Mercoledi alle 17, quattro persone, che poi si è scoperto essere romeni, sono entrati da Lazzaroni, in via Leonardo da Vinci 69, hanno girato tra gli scaffali poi sono usciti senza acquistare nulla, ma nell'attraversare le barriere antitaccheggio è scattato l'allarme. A quel punto Luigi Lazzaroni, classe ‘54, ha telefonato ai carabinieri di Garlasco poi con il figlio 21enne Luca è partito all'inseguimento. «I quattro si sono divisi - spiega Luigi Lazzaroni - in via Siberia è andato quello che aveva fatto scattare l'allarme. Gli altri tre, che erano saliti su una Opel Vectra, sono entrati nella strada contro mano e hanno cercato di investire Luca per fermarlo. Poi un passante mi ha detto che era entrato in un vicolo, nascosto in un garage. L'ho raggiunto e stavo per portarlo in negozio quando due taccheggiatori sono scesi dalla macchina e mi hanno circondato. Ho preso un paio di cazzotti in faccia, vicino al collo, e sono caduto a terra». I quattro sono scappati, ma tre sono stati arrestati dai carabinieri. Due li hanno bloccati nelle campagne, il terzo è stato fermato un ora dopo nel parcheggio del supermercato Dugan, vicino a Lazzaroni. Proprio il terzo era quello scappato con la refurtiva, un paio di pantaloni di velluto, che aveva indossato, e un paio di jeans che aveva gettato sul tetto di un garage condominiale del vicolo dove si era rifugiato. I tre arrestati per rapina impropria sono tutti irregolari e senza lavoro: Feraru Bogdan, classe ‘77, con precedenti penali per porto abusivo di armi, Horsia Cosmin, classe ‘84, e Stan Sebastian Marius, classe ‘77. Bogdan e Cosmin avevano già ricevuto un ordine di espulsione, risalente all'ottobre scorso, al terzo verrà notificato. Ora sono nel carcere dei Piccolini. I carabinieri stanno cercando il quarto.

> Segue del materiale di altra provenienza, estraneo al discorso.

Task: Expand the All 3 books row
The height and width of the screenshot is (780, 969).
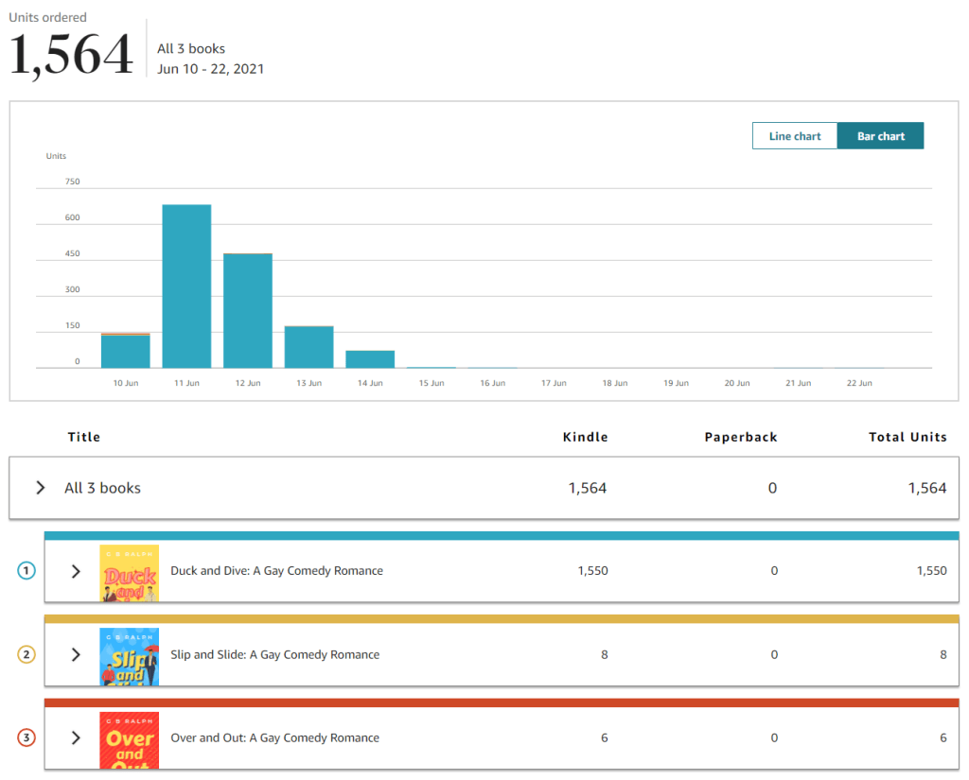Action: point(41,488)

«Di taccheggi ne abbiamo subiti una ventina solo quest'anno, erano meno in passato. Sono sempre stranieri e una volta li abbiamo inseguiti in auto, ma sono riusciti a scappare. A volte suona l'allarme, scappano nello spogliatoio e abbandonano la merce rubata. Per mettere fine a questa situazione installaremo le telecamere e assumeremo un paio di guardie giurate per prevenire i taccheggi».